OpenTelemetry: Unifying Application and Infrastructure Observability

Explore how OpenTelemetry is revolutionizing observability by unifying application and infrastructure monitoring and empowering developers with open standards.

Tom Smith

CORE ·

Jul. 25, 24 · Interview

Likes (2)

Comment

Save

4.2K Views

In this insightful Q&A, Goutham Veeramachaneni, a long-time Prometheus maintainer and Product Manager at Grafana Labs, shares his unique perspective on the transformative impact of OpenTelemetry (OTel) in the observability landscape. Veeramachaneni discusses how OTel is standardizing telemetry data and inspiring new open-source data collectors and workflows that bridge the gap between application and infrastructure monitoring. He offers valuable insights into the evolving ecosystem, the challenges ahead, and the exciting possibilities for developers in composing more effective telemetry data pipelines.

Q: As a Long-Time Prometheus Maintainer, What’s Your Take on the Overall Impact That OpenTelemetry Has Had on the Market?

A: It’s given developers and platform teams much greater ownership of their data. It’s given them flexibility and freedom that they didn’t have before. Previously, with no universal open standard for telemetry data, the proprietary vendor mousetraps were designed to make it super difficult to migrate to other solutions, which was insane. These vendors didn’t have a lot of incentive to innovate or compete, because they had instrumented such effective mousetraps to lock users in. They spoke their protocols and collected their metrics, and there was no standardization. OpenTelemetry already has forced the entire market to standardize on the OTLP protocol and its ecosystem of SDKs and APIs. That has taken the power away from vendors and created a standard that is dynamic and open and where everyone collaborates — which is driving a ton of innovation.

Q: What Is the Most Exciting New Progress That You’ve Seen With OTel in the Last Year?

A: I’m really excited to see how Prometheus and OTel are coming together and all the momentum that’s bringing application observability to the same level of standardization and consistency as infrastructure observability. Prometheus is such a staple in infrastructure observability – everyone uses it directly, or a flavor of Prometheus from a vendor. One of the reasons why Prometheus is so popular is because there is an exporter for just about every infrastructure component and just such a massive community supporting it. However, until OTel, no such standardization and velocity of innovation existed in application observability because you needed to spend a lot of effort to create auto instrumentation agents, and only the prominent vendors with teams of 20 people working on these instrumentation agents had that skill. So, application observability had all these proprietary protocols and methods for metrics collections, and there was no standardization. But now OTel has created a foothold by bringing in a standard where you can monitor your application and is similarly implementing that standard for all the popular languages.

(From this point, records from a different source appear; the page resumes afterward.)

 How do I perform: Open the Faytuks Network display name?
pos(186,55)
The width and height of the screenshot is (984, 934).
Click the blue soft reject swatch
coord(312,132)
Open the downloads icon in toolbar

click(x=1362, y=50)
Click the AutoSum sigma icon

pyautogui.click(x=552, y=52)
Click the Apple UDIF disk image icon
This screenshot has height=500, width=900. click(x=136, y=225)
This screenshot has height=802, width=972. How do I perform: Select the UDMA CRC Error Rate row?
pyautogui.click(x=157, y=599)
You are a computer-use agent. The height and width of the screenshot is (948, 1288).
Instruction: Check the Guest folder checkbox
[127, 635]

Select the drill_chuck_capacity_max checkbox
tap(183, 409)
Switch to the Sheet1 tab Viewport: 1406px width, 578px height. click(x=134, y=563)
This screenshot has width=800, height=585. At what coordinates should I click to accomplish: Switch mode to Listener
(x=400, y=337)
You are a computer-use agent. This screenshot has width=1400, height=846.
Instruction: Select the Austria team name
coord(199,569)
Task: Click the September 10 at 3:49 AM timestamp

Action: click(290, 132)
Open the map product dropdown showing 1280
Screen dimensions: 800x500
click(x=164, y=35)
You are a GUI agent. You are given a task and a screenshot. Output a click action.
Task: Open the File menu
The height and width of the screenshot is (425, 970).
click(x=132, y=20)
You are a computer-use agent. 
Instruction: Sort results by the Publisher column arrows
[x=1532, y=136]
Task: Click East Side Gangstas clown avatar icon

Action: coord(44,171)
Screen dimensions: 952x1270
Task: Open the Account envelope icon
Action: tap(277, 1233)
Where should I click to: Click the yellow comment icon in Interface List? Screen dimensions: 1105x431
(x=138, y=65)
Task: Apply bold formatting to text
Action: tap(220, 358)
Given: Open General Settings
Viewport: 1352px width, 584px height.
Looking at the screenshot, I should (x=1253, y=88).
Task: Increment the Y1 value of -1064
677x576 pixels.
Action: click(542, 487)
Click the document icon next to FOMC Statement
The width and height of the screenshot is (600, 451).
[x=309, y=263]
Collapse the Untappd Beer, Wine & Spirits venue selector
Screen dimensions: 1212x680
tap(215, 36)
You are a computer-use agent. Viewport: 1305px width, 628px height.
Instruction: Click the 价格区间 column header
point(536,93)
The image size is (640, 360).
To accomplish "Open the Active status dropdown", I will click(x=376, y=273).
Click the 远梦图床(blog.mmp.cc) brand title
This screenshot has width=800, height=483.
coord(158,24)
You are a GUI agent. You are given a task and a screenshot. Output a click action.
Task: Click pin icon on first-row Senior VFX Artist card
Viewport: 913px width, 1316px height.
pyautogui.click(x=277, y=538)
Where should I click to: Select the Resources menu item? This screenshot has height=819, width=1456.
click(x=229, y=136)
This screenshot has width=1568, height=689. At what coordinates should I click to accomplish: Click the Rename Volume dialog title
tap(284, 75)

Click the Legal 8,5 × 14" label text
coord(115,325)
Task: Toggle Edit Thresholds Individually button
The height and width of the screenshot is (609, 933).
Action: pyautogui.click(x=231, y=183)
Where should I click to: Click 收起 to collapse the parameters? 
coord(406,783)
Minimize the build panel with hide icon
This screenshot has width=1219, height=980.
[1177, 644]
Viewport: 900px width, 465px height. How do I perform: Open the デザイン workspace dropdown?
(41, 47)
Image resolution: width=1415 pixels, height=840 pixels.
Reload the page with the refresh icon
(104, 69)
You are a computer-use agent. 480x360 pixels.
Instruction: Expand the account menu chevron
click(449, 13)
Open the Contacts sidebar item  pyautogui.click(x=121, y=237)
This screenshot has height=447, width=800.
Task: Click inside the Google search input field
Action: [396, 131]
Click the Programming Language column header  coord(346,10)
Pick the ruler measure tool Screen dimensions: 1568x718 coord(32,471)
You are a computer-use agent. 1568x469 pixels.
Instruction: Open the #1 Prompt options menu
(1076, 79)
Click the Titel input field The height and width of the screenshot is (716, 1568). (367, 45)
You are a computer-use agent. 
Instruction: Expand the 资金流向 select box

Q: What’s the Implication of Application and Infrastructure Observability Coming Together, and What Needs To Happen for Us To Get There?

A: Well, we already have a standard, where, just like Prometheus and its exporters, now in the application observability world, you have all these SDKs and auto-instrumentation agents generating OpenTelemetry. Prometheus has made a lot of strides in the past year to start ingesting OTel data, so the infrastructure and application metrics now sit in the same system side-by-side. Prometheus 3.0, coming later this year, has OpenTelemetry support as one of the main features and focus areas.

However, the story doesn’t end there. You need to be able to correlate the metrics together easily. For example, you need to be able to relate a spike in errors in your RED metrics with a saturation of the CPU on the node the application is running on. This is tricky because the conventions for Prometheus and OpenTelemetry don’t line up yet. I believe this is what the community will focus on in the next year: making sure you can seamlessly correlate and navigate the data between the two worlds of App monitoring with OTel and Infra monitoring with Prometheus.

Finally, there is also the sticking point of “collection” of this data. While you can collect Prometheus metrics with the OpenTelmetry Collector, you’ll convert the Prometheus into OTLP and then back into Prometheus data (as the datastore is Prometheus). This has a high CPU overhead today and is something we want to optimize. This is also why I am excited about Alloy, Grafana’s new open-source collector. Alloy comes from a Prometheus-first heritage and embeds several infra-Prometheus exporters. It is also an OTel Collector distribution and supports collecting and processing OTel data efficiently. It shines because if you are collecting Prometheus data and your final destination is also Prometheus, it avoids the CPU cost of converting into OTLP in the pipeline.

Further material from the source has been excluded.